Fifteen years ago, 100,000 football fans streamed into the Raymond James Stadium in Tampa for Super Bowl XXXV. They would witness the wild card Ravens handily defeat the Giants, take in a halftime show that featured N’Sync and Aerosmith, and have their faces digitally scanned, analyzed, and cross-referenced with a database of wanted and suspected criminals. They, uh, didn’t know about that last part until after the fact.
A few days after the game, thanks to the news media and the American Civil Liberties Union, word got out that the Super Bowl had been a testing grounds for new facial recognition software that mapped and cataloged the facial features of everyone in attendance. The ACLU, and many members of the public, were disturbed.
“Facial recognition was a very new, untested technology and it was still kind of science-fictiony,” said Jay Stanley, a senior policy analyst at the ACLU. Stanley wasn’t yet at the ACLU at the time, but he subsequently penned a report on law enforcement’s use of facial recognition technology.
Keep in mind this is early 2001, in a pre-9/11, pre-Snowden America. The idea of having your biometric data collected was as far-fetched as the idea that you might be being spied on.

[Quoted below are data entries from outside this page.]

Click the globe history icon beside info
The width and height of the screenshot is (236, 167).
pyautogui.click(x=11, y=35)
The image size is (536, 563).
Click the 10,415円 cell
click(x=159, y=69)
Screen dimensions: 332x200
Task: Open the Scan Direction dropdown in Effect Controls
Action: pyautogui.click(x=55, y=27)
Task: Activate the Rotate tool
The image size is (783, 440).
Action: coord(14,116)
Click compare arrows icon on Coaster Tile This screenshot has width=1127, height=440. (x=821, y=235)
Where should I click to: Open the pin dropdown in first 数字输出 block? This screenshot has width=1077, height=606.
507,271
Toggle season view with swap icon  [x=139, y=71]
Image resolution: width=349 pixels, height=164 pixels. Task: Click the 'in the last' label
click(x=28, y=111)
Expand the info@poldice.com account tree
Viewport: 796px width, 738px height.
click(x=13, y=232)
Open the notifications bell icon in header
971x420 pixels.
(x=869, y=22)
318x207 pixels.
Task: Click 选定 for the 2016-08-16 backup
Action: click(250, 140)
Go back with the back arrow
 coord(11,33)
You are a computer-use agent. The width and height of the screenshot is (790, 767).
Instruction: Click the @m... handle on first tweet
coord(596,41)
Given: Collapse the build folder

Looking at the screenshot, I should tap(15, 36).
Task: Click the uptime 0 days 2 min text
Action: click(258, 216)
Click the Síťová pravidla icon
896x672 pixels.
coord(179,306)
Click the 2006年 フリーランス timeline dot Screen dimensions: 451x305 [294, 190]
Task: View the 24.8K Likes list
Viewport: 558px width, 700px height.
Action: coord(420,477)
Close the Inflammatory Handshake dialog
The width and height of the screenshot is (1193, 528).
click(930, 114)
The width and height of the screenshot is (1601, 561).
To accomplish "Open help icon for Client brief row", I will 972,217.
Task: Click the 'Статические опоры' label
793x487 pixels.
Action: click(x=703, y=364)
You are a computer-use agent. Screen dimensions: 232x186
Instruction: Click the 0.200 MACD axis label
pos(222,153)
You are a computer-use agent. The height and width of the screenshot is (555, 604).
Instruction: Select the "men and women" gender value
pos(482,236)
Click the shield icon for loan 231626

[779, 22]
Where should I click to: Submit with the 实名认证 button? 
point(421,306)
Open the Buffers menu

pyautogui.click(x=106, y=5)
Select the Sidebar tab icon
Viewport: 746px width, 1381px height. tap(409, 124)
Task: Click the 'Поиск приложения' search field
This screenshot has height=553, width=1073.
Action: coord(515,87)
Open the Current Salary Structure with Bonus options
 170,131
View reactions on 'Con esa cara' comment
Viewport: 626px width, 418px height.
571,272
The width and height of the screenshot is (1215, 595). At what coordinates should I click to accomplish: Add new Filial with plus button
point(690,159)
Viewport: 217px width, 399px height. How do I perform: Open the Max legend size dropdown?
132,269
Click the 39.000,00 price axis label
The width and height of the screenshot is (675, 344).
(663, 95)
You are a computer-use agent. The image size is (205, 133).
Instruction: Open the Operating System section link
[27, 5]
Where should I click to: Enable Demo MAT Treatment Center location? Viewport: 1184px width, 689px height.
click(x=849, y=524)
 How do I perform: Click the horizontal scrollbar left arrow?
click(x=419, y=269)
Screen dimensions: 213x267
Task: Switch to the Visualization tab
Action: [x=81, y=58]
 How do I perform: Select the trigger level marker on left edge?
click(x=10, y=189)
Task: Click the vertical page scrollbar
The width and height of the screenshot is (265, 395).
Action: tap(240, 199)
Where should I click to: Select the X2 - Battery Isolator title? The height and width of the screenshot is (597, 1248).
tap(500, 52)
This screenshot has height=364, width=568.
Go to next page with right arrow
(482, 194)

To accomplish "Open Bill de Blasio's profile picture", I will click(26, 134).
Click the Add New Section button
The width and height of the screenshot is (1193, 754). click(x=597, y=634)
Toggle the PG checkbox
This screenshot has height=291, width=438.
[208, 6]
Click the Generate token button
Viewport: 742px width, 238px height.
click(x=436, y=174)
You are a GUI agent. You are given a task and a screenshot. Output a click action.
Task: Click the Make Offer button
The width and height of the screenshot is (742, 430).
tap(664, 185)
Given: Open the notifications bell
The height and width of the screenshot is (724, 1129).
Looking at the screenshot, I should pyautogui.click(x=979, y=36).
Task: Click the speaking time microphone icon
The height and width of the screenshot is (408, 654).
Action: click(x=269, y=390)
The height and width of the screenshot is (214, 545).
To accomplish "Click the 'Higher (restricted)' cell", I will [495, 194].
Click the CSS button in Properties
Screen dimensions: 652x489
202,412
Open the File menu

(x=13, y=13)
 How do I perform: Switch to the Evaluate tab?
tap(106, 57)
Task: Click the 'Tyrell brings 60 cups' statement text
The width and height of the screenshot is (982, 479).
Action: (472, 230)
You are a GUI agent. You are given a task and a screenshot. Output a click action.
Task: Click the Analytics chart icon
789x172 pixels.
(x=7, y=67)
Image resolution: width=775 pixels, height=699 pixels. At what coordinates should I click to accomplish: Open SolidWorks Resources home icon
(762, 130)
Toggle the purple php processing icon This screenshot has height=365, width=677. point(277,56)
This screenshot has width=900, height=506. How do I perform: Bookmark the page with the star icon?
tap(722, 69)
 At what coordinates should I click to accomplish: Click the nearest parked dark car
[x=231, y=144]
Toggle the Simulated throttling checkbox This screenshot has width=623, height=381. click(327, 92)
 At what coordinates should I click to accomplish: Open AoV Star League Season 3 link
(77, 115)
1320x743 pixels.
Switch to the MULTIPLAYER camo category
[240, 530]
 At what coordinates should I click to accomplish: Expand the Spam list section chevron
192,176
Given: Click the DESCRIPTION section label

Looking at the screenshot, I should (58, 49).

“There was a great deal of concern, a ‘Big Brother is watching,’ kind of thing,” said Jane Castor, a former Chief of the Tampa Police Department. Castor was a sergeant in 2001, and remembers the public response though she was not directly involved in the facial recognition program.
“There was a great deal of concern, a ‘Big Brother is watching,’ kind of thing.”
Castor told me when it came to the Super Bowl, the decision to use facial recognition software wouldn’t have been up to the local police—for a huge, national event like that, security is passed off to the federal level—but they would have been involved.
After the game, police said the technology had helped identify 19 individuals in the crowd who had outstanding warrants, but the public remained skeptical. Still, just a few months later, Tampa was offered a free one-year trial of the face recognition software. The city opted to give it a try, setting up face-scanners in the downtown entertainment district called Ybor City.
“The technology was just expanding so rapidly and we wondered: is there a benefit or is there not? So we tested it out,” Castor said. “It’s like the body worn cameras today. There are a lot of potential positive aspects but there’s so much we don’t know yet until those are tested in the community.”
The idea was that the software might be able to catch wanted criminals, or alert police if known offenders, like sexual assault convicts, were hanging out in the area. But it wasn’t advanced enough to be able to identify and make these kinds of warnings, Castor said, adding she couldn’t remember a single case when the software was useful.
It’s one thing if someone is standing perfectly still, looking at a camera. Trying to capture and analyze faces moving on a busy, crowded street is a completely different challenge, and one that the software was evidently not up to. The collected images are also useless without a database with which to compare them, and there was debate at the time over an appropriate database, Castor said: the local prison system? The DMV? The FBI’s most wanted? After a year or so, the program was ultimately scrapped, both in Ybor City and by the Super Bowl, which opted for old fashioned human surveillance going forward.
Still, the software continued to be developed and refined, and just last year we saw glimmers of its reemergence in law enforcement: US customs is experimenting with facial recognition software at an airport in DC. But in an age when being spied on is almost an expectation, and people happily scan their thumbprints for Apple or have their identity programmed into Facebook, will facial recognition creep back into use without much of a fight this time?
Stanley pointed out that while Facebook may have powerful facial recognition technology, using Facebook is opt-in (and it’s pretty obvious your face is being documented, all you need to do is tag a photo). Surreptitiously being scanned when you’re walking down the street is another issue entirely, Stanley said.“There’s always a certain [air] of resignation in the privacy world, but my feeling is that people are in no way accepting of facial recognition,” Stanley said. “It’s very spooky.”